### Assigned task
Pull each line with the string "target" from the entries.

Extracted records

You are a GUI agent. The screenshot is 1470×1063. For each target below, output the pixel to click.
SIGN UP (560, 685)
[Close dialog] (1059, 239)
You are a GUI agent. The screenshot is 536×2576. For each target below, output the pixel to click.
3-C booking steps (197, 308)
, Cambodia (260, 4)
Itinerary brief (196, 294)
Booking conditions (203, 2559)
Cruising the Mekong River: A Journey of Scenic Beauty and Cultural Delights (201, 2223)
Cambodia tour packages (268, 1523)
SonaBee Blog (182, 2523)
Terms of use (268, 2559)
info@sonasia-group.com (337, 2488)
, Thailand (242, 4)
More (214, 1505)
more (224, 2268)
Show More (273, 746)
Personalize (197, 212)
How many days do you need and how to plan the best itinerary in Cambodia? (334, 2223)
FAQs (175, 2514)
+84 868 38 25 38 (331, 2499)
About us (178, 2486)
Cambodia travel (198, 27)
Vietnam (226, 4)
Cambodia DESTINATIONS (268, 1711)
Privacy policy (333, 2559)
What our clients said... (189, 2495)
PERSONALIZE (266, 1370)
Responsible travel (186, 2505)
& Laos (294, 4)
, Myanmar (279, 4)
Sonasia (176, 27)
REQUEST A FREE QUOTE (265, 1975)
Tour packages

### Answer area
You are a GUI agent. The screenshot is 1470×1063. For each target below, output the pixel to click.
You are a GUI agent. The screenshot is 536×2576. For each target below, output the pixel to click.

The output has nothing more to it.